I let out a long slow breath, the ache in my lungs letting me know that I’ve been holding it for far too long. “I’ve got to check on Jeff, and I have some plans to finish for...” I’m babbling so I shut my mouth while she slowly mounts the first couple of steps. “It was good to see you again, Cari. We’ll have to do it again sometime.”
Jesus Christ, stop making it worse.
“Okay.” She turns to look at me and squares her shoulders, reminding me of how she’s faced down Nora earlier. “How about tonight?”
The step she’s standing on makes us the same height, which makes me think of those red heels of hers. I’ve been in a constant state of arousal since I showed up on her doorstep but thinking about her in those heels, and nothing else, isn’t doing me any favors. I keep my distance, resisting the urge to pull my hands from my pockets. Pull her against me.
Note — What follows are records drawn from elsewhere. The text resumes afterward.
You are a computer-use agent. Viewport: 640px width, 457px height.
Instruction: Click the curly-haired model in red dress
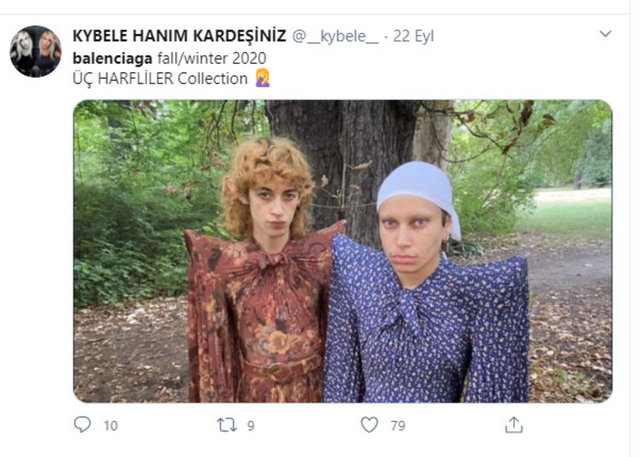pos(263,269)
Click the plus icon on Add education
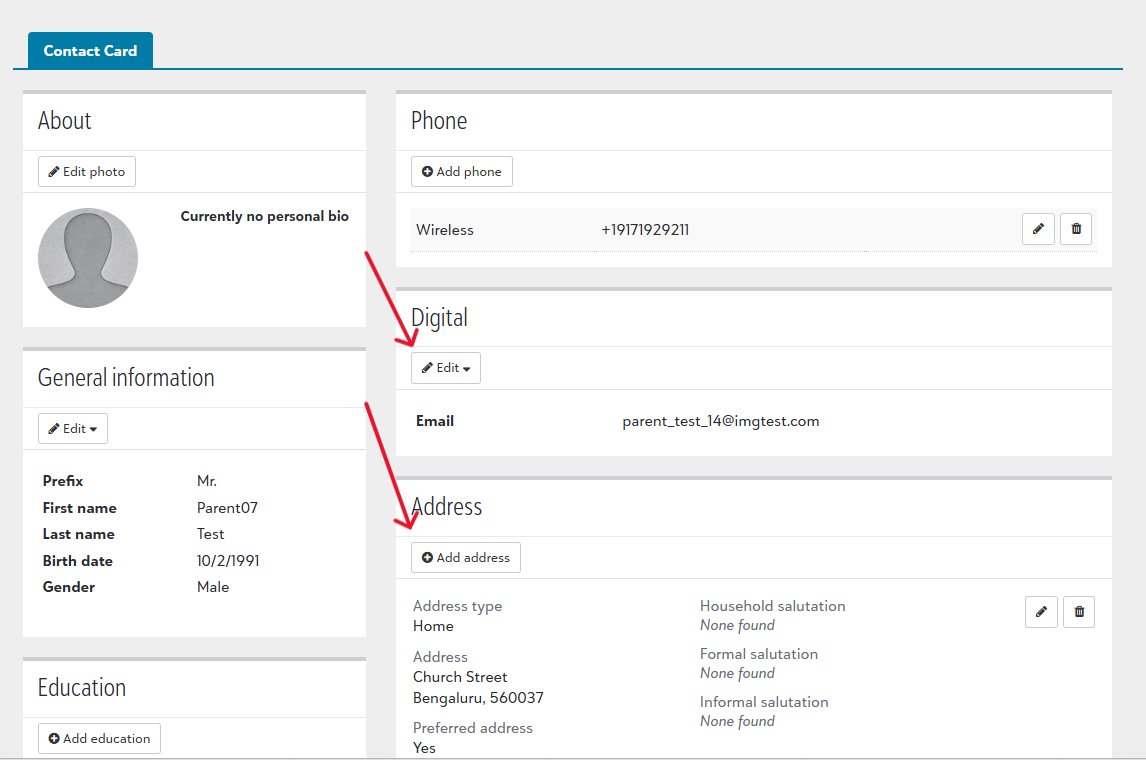Screen dimensions: 1146x760 pos(52,738)
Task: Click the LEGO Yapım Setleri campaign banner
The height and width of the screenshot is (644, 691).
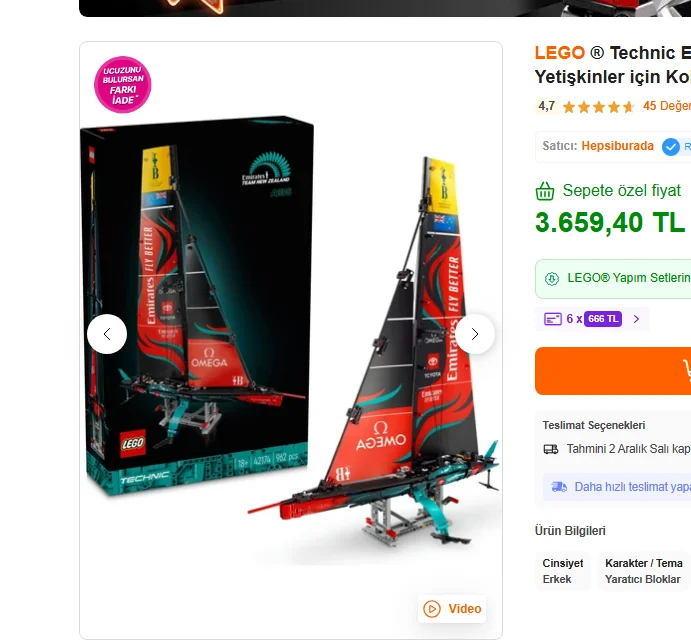Action: click(x=627, y=278)
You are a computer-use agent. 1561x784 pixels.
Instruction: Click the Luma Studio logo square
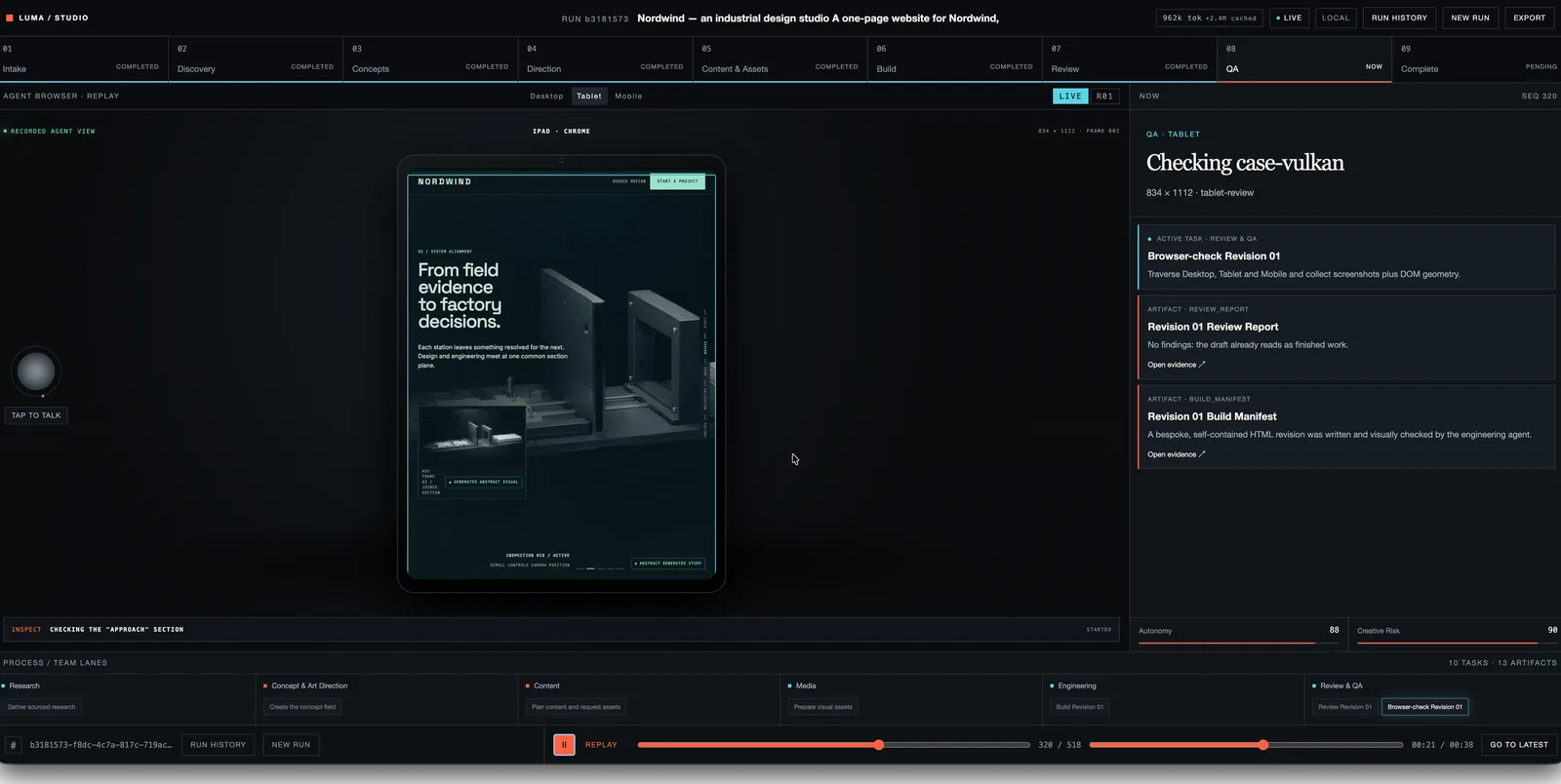pyautogui.click(x=10, y=18)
If I do that, I’m going to take her on the fucking stairs, and I don’t want to do that because I’m trying to do this right, goddamn it.
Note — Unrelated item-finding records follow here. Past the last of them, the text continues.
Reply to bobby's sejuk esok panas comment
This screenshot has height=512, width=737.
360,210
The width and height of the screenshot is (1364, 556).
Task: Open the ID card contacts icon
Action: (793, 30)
“It’s Wednesday—dollar shots,” I tell her giving her a grin. “I’ll be here—my shift starts at eight.”
“Oh,” she says her brow, crinkling slightly. “You’re working?”
“The new guy and I split Wednesday. Declan and Conner work Thursday—Ladies’ Night,” I say, trying to keep my tone casual. “You want to do something before I have to be behind the bar?” I look at my watch, calculating how long I have to wait before seeing her again. “I can come back—”
“Was this a date?” she says before catching her lower lip between her teeth. She looks nervous, and I can’t decide what she’s hoping my answer is.
Yes. I want to say it. But I won’t. I can’t because this isn’t about me or how I feel. This is about her, meeting me halfway. Instead, I shrug. “You tell me.”
The corners of her mouth pull upward into a smile. “How quickly can you get back here?”
Every ounce of blood in my body rushes straight to my cock, and it takes every bit of self-control I have to stop myself from throwing her over my shoulder and pounding my way up the stairs. I want her naked. I want inside her. And if she looks down now, she’ll see just how much.
Maintaining eye contact with her, I dig into my pocket and pull out my keys. Snapping off my key to the apartment, I press it into her hand. “You need to take this,” I say, my fingers curling around hers for a second before I let her go. I take a step back. And another. And another. Until I’m a safe distance away from where she’s standing on the stairs. “See you at seven?”
No, none of this is going the way I planned.
I’ve had eleven months to get myself under control. To learn how to manage the half-crazy, out of control feeling I’ve been fighting a losing battle against since the first night I had her. Eleven months and I was sure I had it handled. I was sure I had it all figured. Planned out.
I’ve never been more wrong in my life.